Most of the times in articles it is called $\sqrt{bc}$ inversion, although it is actually a combination of inversion $\mathbf{I}_{A}^{\sqrt{bc}}$ in point A with $\sqrt{bc}$ radius, and reflection across A-angle bisector.

Its main properties are:

- Points B and C "swap" places
- Circle (ABC) becames line BC and vice versa
- Incircle bacames A-mixtilinear excircle
- A-excirlce becames A-mixtilinear incircle
- $I$ swaps with $I_A$
- $I_B$ swaps with $I_C$
- Line l through A becames line k through A, and they are isogonals w.r.t. angle $\angle{A}$. This implies that atlitude AA' becames AO, or that median swaps with symmedian.

Those facts and many other can be proved and produced from properties of inversion that were disscussed in article before.

==== Inversion in Miquel point of quadrilateral ====
This is also very useful inversion, that can be used for solving geometry problems.

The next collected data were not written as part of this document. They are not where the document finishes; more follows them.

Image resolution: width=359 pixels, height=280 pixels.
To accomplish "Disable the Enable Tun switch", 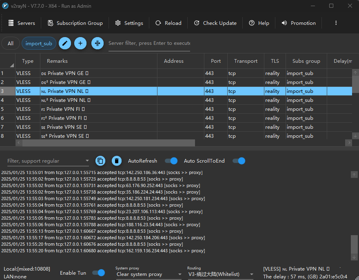I will [99, 273].
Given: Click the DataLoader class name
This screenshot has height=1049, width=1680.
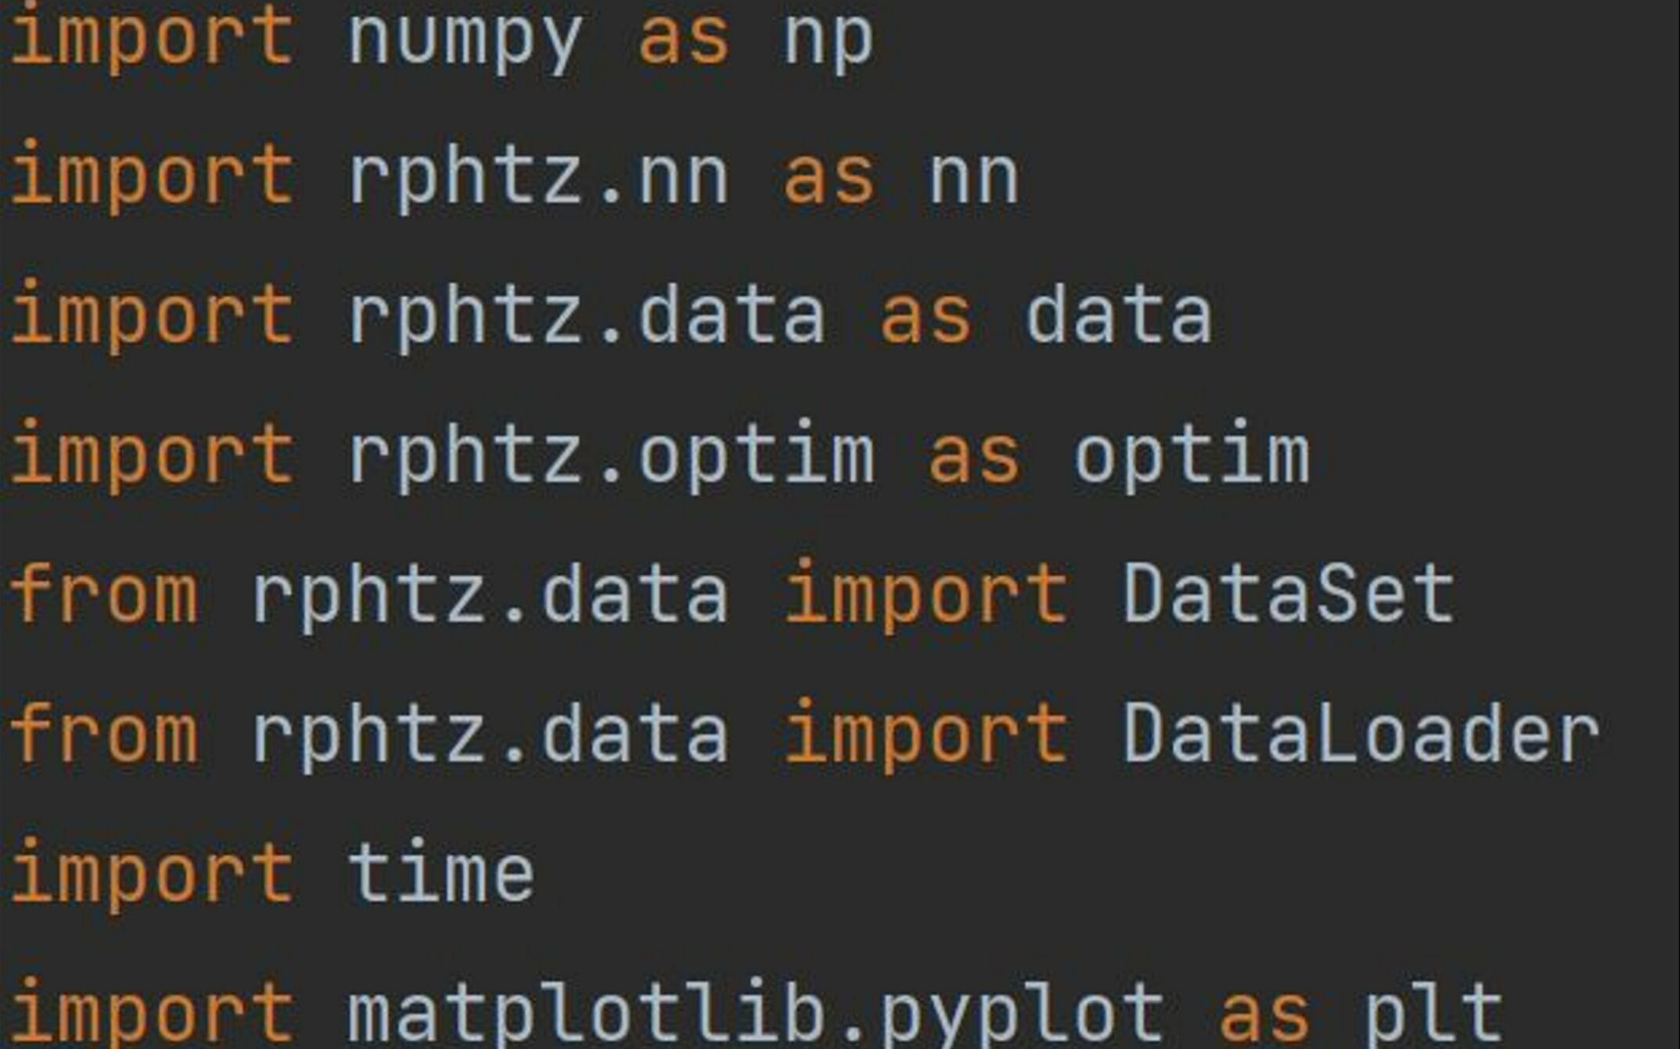Looking at the screenshot, I should pyautogui.click(x=1361, y=732).
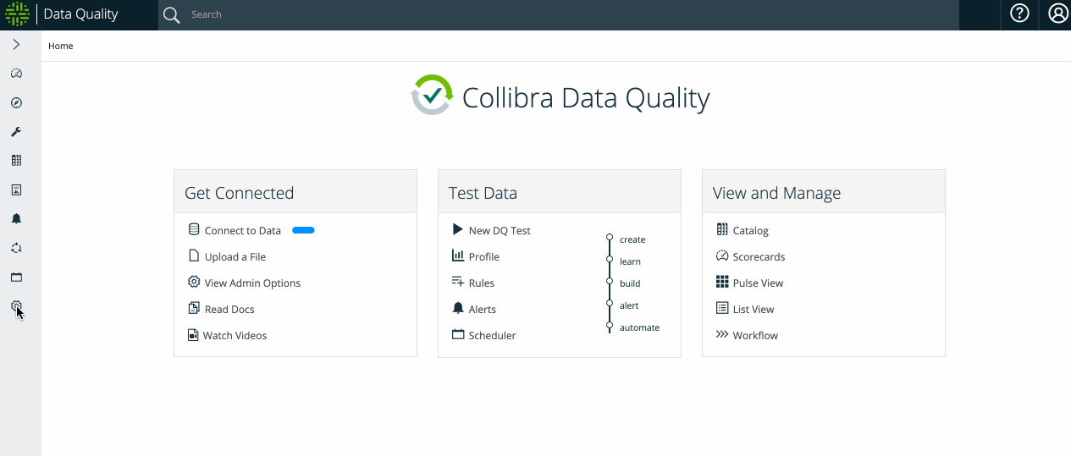Open the wrench Rules icon in sidebar
Image resolution: width=1071 pixels, height=456 pixels.
coord(16,132)

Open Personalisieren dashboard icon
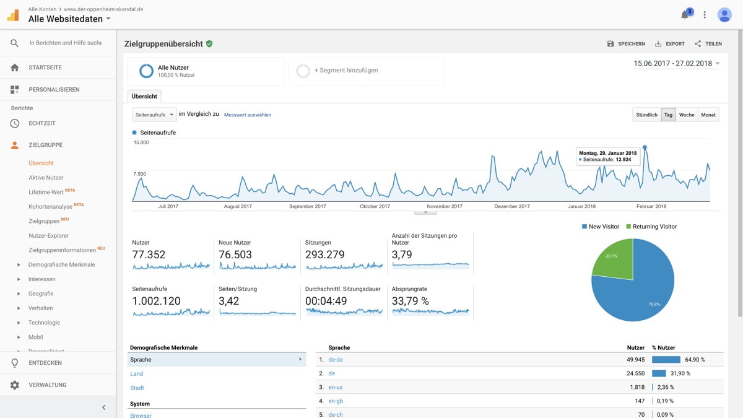click(15, 90)
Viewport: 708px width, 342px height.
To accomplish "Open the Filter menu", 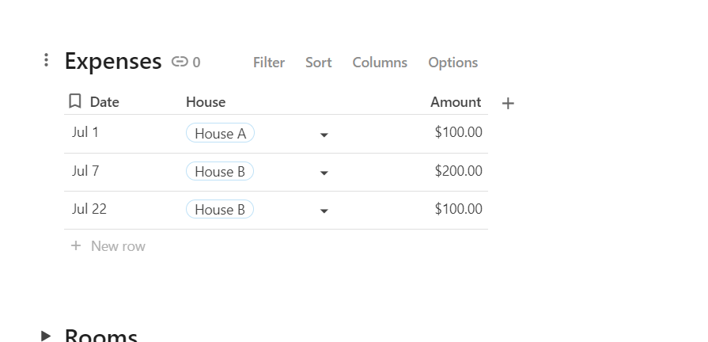I will 269,63.
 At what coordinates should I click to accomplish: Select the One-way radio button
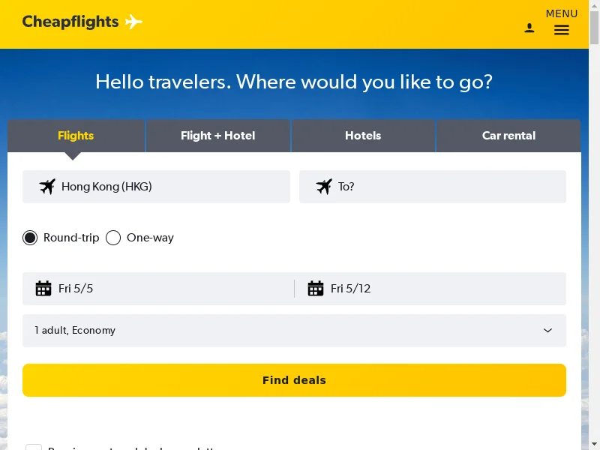(113, 238)
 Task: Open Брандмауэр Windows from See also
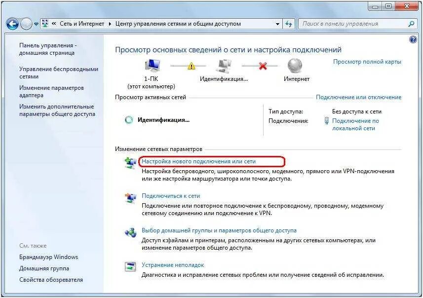pyautogui.click(x=48, y=257)
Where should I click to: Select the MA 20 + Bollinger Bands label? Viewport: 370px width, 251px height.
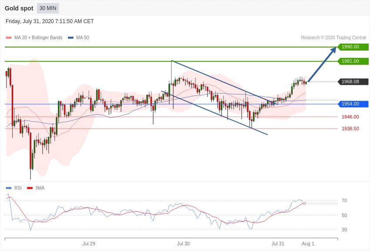pos(38,37)
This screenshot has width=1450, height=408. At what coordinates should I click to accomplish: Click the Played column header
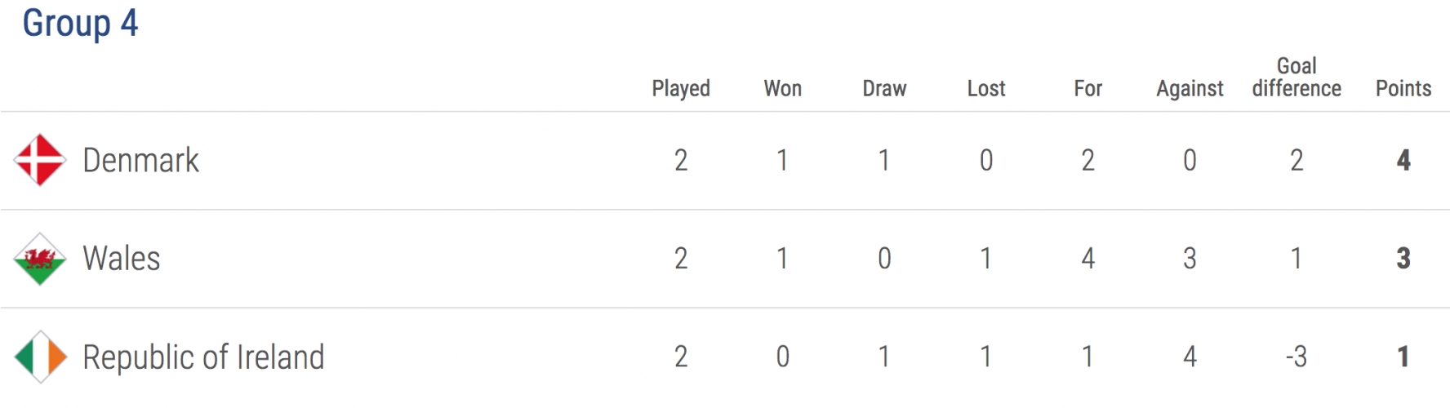[681, 88]
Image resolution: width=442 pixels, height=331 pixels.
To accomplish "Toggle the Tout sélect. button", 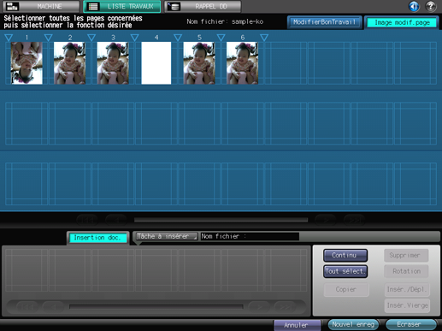I will pos(345,271).
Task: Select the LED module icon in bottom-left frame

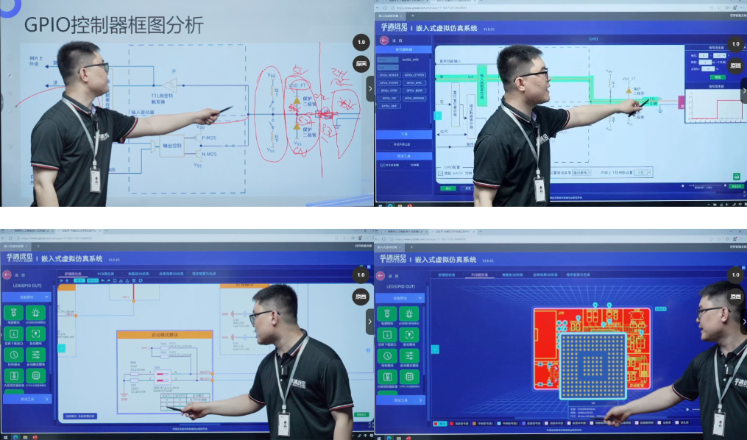Action: [x=35, y=313]
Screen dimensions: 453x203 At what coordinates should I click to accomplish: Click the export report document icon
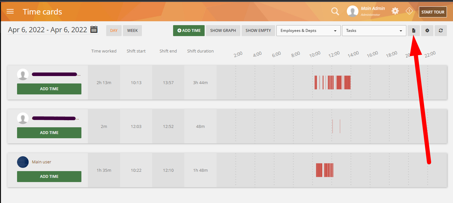[414, 31]
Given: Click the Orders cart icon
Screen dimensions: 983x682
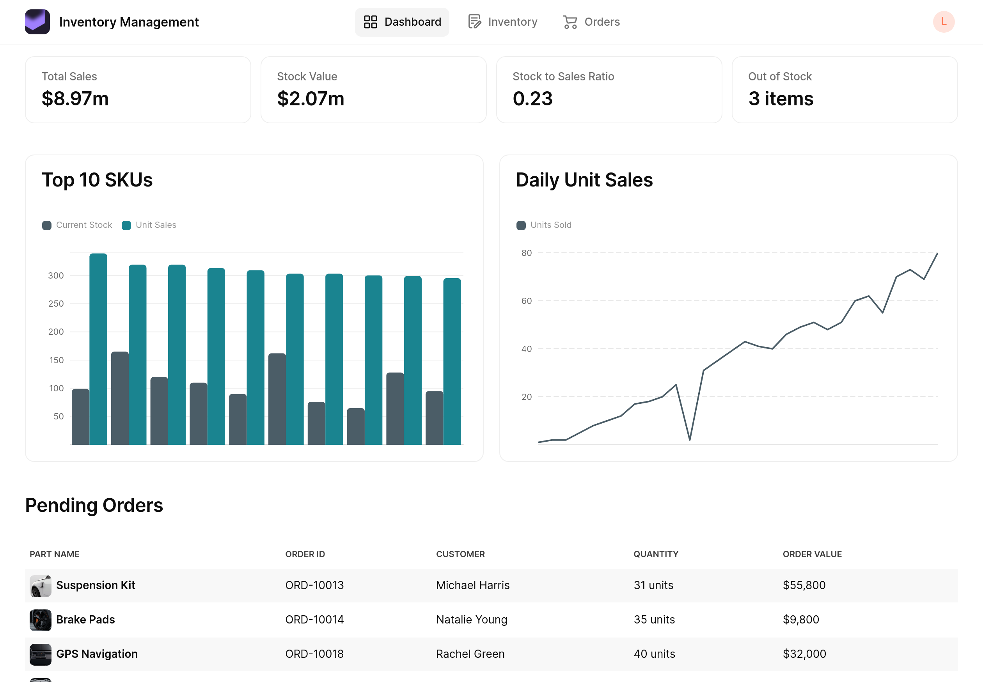Looking at the screenshot, I should pos(570,21).
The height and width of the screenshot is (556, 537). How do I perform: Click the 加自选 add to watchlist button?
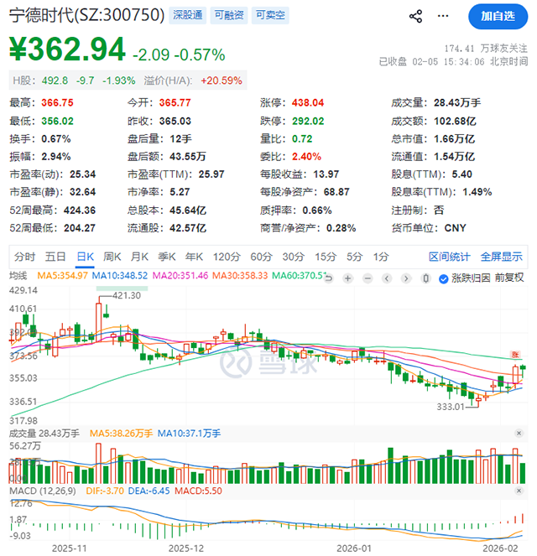498,16
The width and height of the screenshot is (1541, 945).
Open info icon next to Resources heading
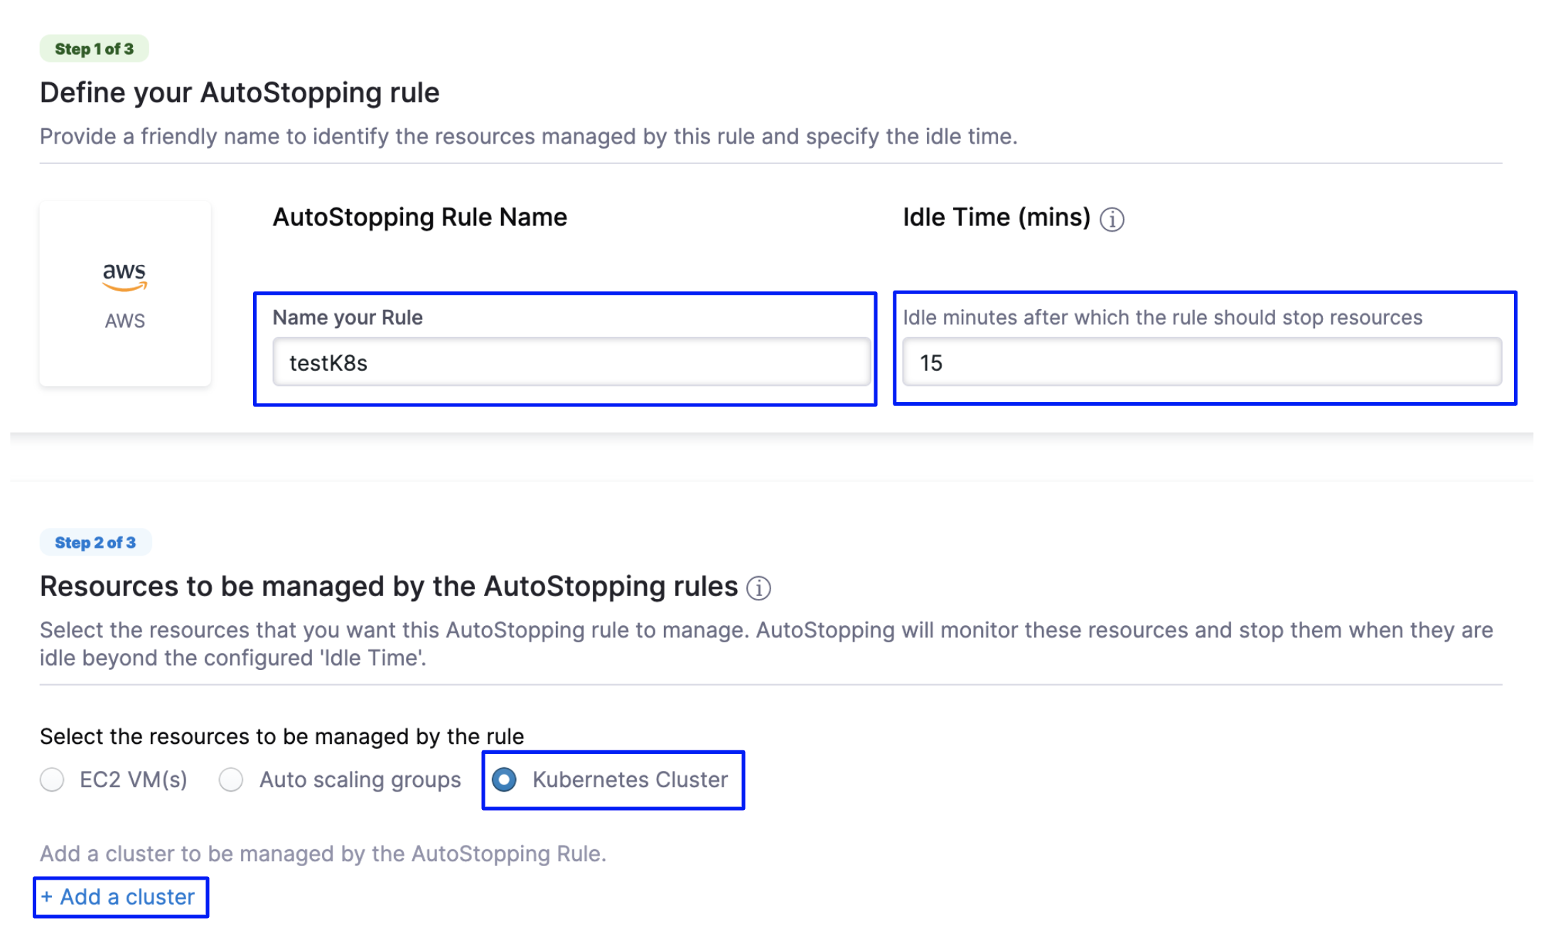pyautogui.click(x=758, y=588)
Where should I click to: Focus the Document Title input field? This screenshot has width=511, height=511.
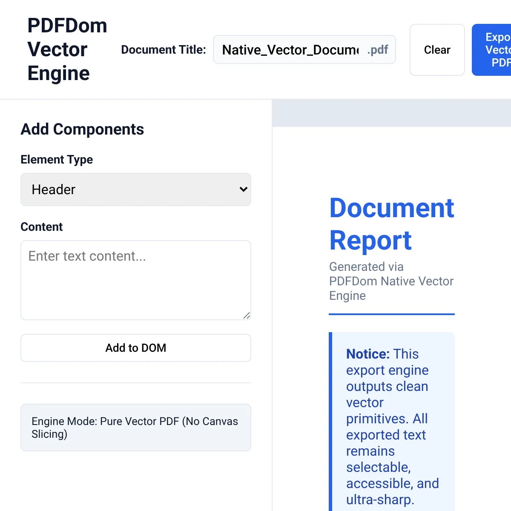click(290, 50)
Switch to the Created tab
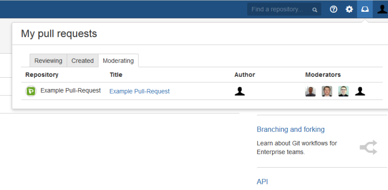 pos(82,61)
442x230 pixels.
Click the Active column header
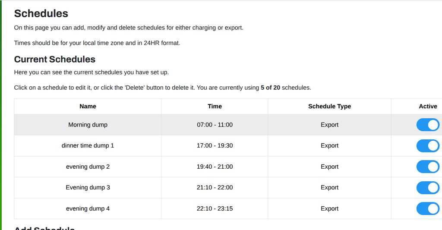pos(428,106)
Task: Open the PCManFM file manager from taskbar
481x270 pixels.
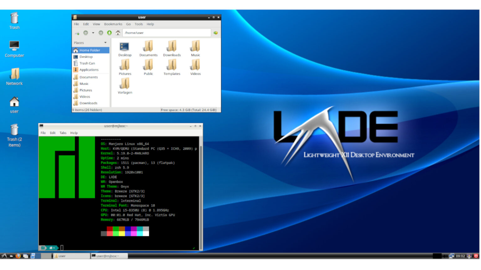Action: (x=25, y=256)
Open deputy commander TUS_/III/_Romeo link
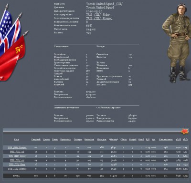 [x=99, y=19]
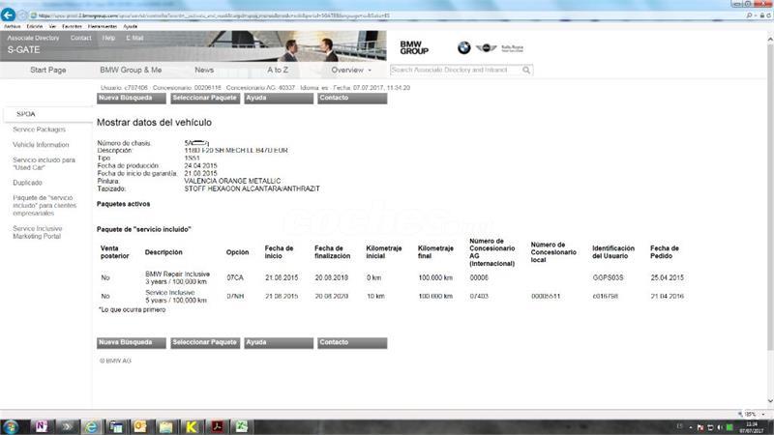The image size is (774, 435).
Task: Open Outlook from the taskbar
Action: click(140, 425)
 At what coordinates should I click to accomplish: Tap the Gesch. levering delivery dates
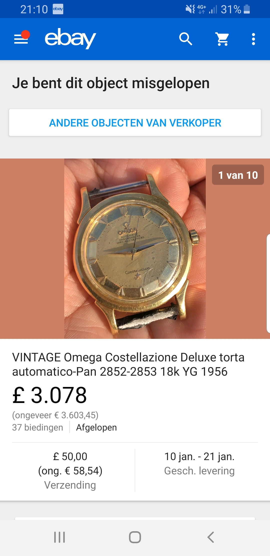coord(199,464)
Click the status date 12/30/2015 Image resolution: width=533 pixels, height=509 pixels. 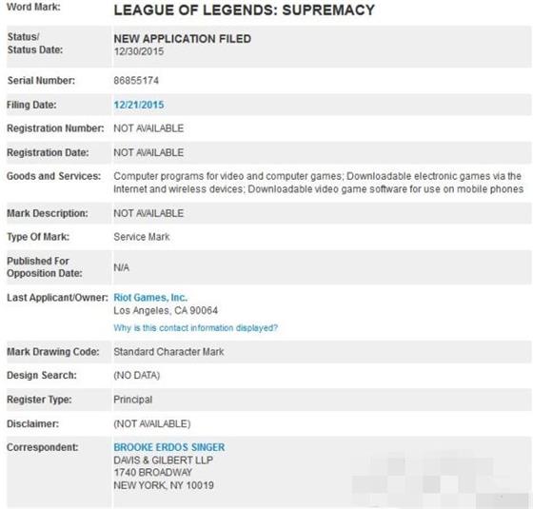138,51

Consider quadrilateral ABCD and let lines AB CD intersect at E and let line AD BC intersect at F. Let M be Miqeul point of this quadrilateral. Then combination of inversion at M with radius $r^2 = AM\cdot CM = BM \cdot DM = EM \cdot MF$ and reflection across angle bissector of angle $\angle{AMC}$(which is same line as angle bissectors of angles $\angle{BMD}$ and $$\angle{EMF

}$$) will be called Miquel inversion.

Its main properties are:

- Points A C swaps
- Points B D swaps
- Points E F swaps
- Circle (ABF) becames line DCE

Same as before, other useful facts can be produced from properties of inversion and deeper investigation on the subject.

== In three dimensions ==

Inversion of a sphere at the red sphere

Inversion of a spheroid (at the red sphere)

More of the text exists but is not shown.